Fission fragment reactor designs generally have several common components. The reactor chamber contains a high surface area nuclear fuel to both facilitate direct emission of fission fragments and assist in cooling the fuel. Generally, if fuels subject to criticality are used instead of those that naturally decay (as in a nuclear battery), a moderator is typically involved as well. A magnetic mirror induced by an axial magnetic field typically collates the fragments into a beam that can then be decelerated to generate power. The rate the particles decelerate at depends on their energy; as a consequence, the deceleration process also can help provide isotopic separation as an automatic reprocessing stage.

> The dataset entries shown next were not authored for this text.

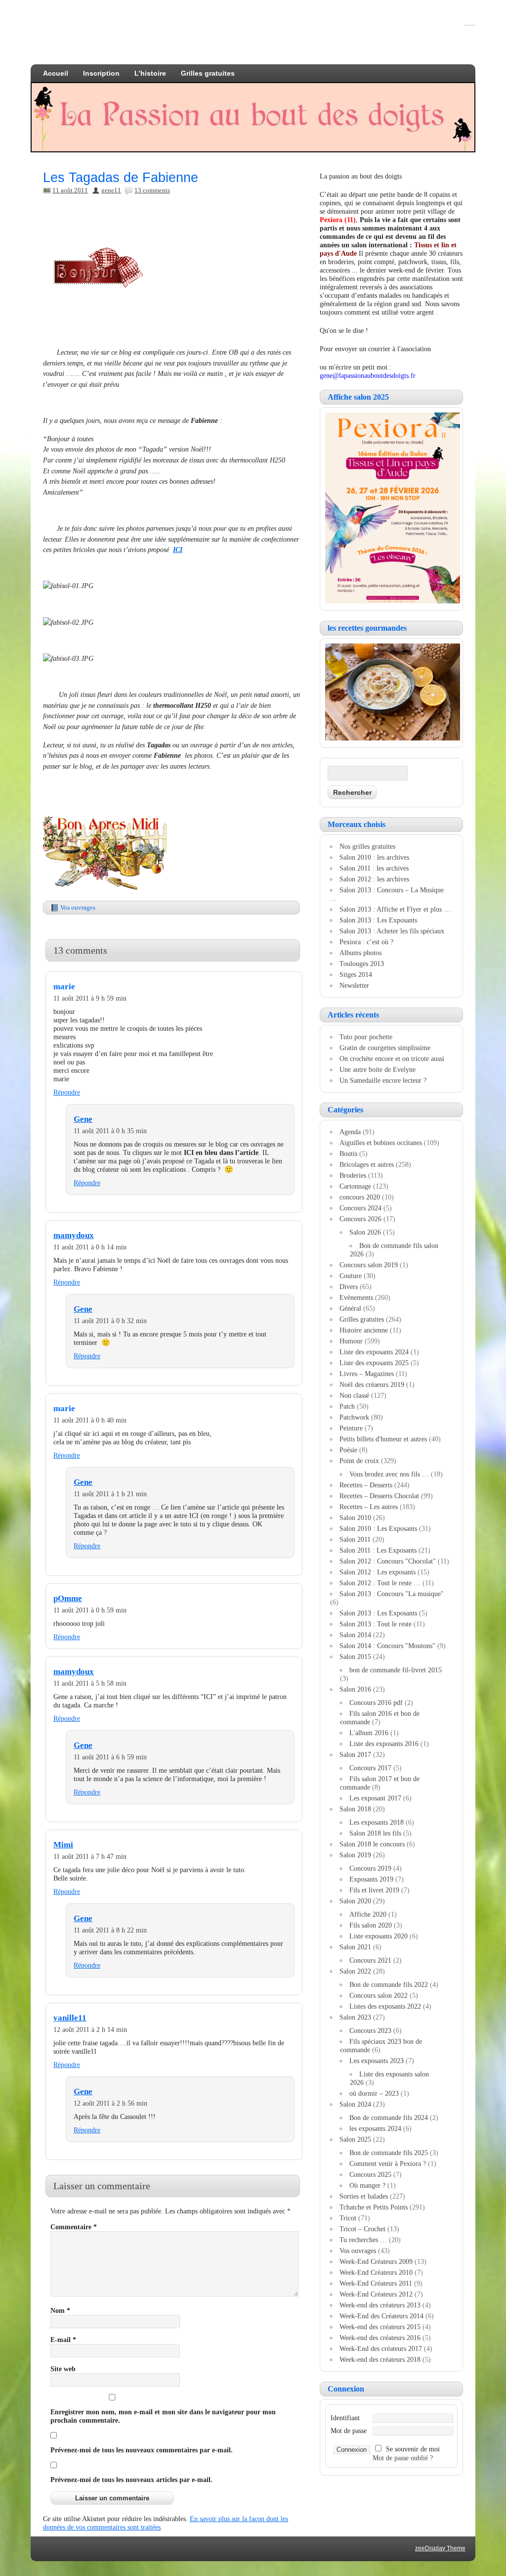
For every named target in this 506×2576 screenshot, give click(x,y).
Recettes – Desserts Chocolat (379, 1496)
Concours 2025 (370, 2174)
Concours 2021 (370, 1960)
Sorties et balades (363, 2196)
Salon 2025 (355, 2139)
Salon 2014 (355, 1635)
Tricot (347, 2218)
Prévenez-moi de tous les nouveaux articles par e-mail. (131, 2480)
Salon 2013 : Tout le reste (375, 1624)
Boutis (348, 1153)
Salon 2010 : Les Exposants (378, 1528)
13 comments (152, 190)
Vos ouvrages (77, 907)
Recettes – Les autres (368, 1507)
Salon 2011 (355, 1539)
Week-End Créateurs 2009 (376, 2261)
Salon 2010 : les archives (374, 857)
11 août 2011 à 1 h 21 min (110, 1494)
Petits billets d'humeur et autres (383, 1439)
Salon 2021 (355, 1947)
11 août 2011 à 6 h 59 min (110, 1757)
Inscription (101, 73)
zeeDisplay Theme (440, 2548)
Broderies (352, 1175)
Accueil (55, 73)
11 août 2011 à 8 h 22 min (110, 1930)
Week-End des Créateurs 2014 (381, 2316)
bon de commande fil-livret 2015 (395, 1670)
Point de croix (359, 1461)
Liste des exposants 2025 (374, 1363)
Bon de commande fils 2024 (388, 2117)
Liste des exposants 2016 (384, 1744)
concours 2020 (359, 1197)
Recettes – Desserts (365, 1485)
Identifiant (345, 2418)
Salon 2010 (355, 1517)
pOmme (67, 1598)
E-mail (63, 2340)
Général (350, 1308)
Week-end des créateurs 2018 (380, 2359)
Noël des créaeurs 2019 (371, 1384)
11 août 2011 (70, 190)
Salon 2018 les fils (375, 1833)
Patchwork (354, 1417)
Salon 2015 (355, 1656)
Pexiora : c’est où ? (366, 942)
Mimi (63, 1844)
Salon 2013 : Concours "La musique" (391, 1594)
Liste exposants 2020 (378, 1936)
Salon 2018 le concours (372, 1844)
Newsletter (354, 985)
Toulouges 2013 (361, 963)
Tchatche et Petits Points (373, 2207)
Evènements (356, 1297)
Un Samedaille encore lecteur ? (382, 1080)
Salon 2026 (365, 1232)
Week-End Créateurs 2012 (376, 2294)
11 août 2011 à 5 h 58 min (89, 1683)
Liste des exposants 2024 (374, 1352)
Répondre (66, 1092)
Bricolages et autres (366, 1164)
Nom (60, 2310)
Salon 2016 (355, 1689)
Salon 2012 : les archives (374, 879)
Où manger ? (367, 2185)
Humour (351, 1341)
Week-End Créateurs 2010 (376, 2272)
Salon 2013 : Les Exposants (378, 920)
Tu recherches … (363, 2240)
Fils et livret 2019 (374, 1890)
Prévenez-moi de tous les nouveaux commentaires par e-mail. (141, 2450)
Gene (83, 1119)
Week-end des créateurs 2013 (380, 2305)
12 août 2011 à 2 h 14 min (90, 2029)
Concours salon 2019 (368, 1265)
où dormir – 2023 (374, 2093)
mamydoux (73, 1235)
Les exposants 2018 (376, 1822)
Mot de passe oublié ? (403, 2458)
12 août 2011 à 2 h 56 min (110, 2103)
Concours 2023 (370, 2030)
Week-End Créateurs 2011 (375, 2283)
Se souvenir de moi (413, 2449)
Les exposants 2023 (376, 2061)
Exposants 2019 (371, 1879)
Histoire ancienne (363, 1330)
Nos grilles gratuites (367, 846)
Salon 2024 (355, 2104)
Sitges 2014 (355, 974)
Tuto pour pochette (365, 1037)
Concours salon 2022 (378, 1995)
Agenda (350, 1132)
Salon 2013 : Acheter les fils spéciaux (391, 931)
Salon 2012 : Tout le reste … (380, 1583)
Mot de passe (349, 2431)
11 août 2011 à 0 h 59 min (89, 1610)
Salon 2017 (355, 1754)
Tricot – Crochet (362, 2229)
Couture (350, 1276)
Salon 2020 (355, 1901)
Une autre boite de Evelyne (377, 1069)
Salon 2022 (355, 1971)
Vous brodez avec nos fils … (389, 1474)
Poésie (348, 1450)
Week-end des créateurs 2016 (380, 2338)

The potential could exist for conventional nuclear waste to be processed via the use of fission fragment reactors .

An earlier design by scientists at Idaho National Engineering Laboratory and Lawrence Livermore National Laboratory involved the concept of coating fine carbon wires with fissionable fuel. While this had a high surface area, it proved not enough to radiate the heat absorbed during the reactions, so their design was modified to rotate long wires through the core, giving them time to cool.

A later design by Rodney A. Clark and Robert B. Sheldon involves the use of a dusty plasma of electrostatically suspended fuel nanoparticles in the core. This increases the surface area enough to allow for effective radiative cooling. As the particles naturally ionize as fission occurs, electrostatic suspension is a simple process.

==Direct energy conversion==
In the early 2000s, research was undertaken by Sandia National Laboratories, Los Alamos National Laboratory, The University of Florida, Texas A&M University and General Atomics to use direct conversion to extract energy from fission reactions. Essentially, attempting to extract energy from the linear motion of charged particles coming off a fission reaction.